Could you set down exactly the lines in the records below between the line holding "Save the current align points" and the line holding "Image resolution: width=894", inclusive?

> Given records:
:::
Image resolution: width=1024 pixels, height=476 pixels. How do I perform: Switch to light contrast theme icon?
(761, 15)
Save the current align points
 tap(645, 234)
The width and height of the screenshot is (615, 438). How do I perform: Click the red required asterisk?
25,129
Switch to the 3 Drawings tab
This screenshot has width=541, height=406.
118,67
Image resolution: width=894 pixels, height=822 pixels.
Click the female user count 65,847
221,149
:::
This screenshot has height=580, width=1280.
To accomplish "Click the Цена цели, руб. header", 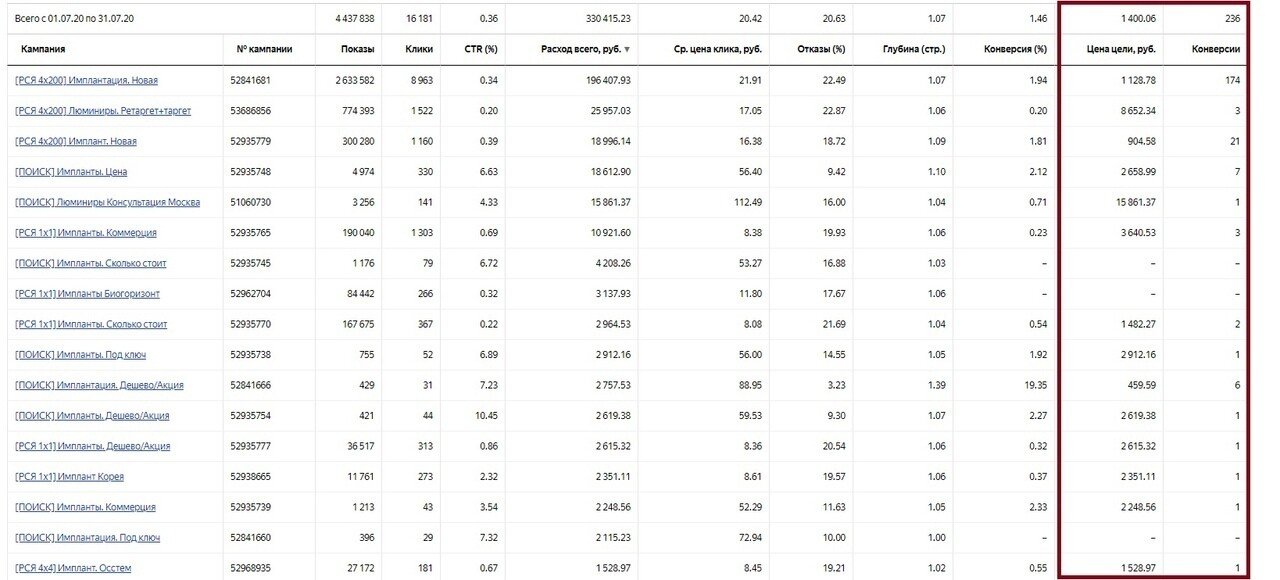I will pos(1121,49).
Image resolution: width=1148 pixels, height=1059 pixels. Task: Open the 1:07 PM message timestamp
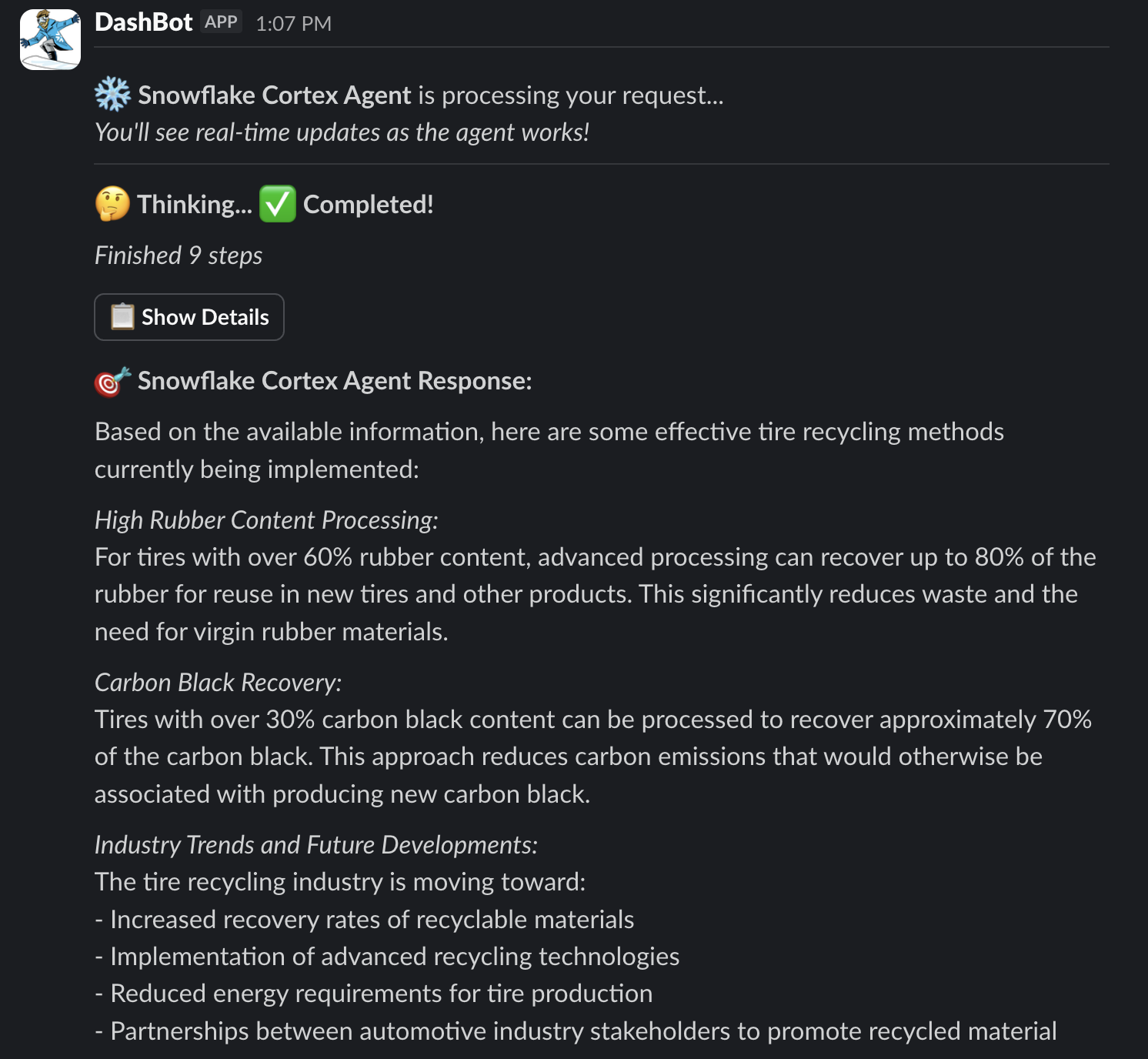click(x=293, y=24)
:::
> Result:
Save the current align points
 tap(645, 234)
The width and height of the screenshot is (615, 438). How do I perform: Click the red required asterisk?
25,129
Switch to the 3 Drawings tab
This screenshot has width=541, height=406.
118,67
Image resolution: width=894 pixels, height=822 pixels.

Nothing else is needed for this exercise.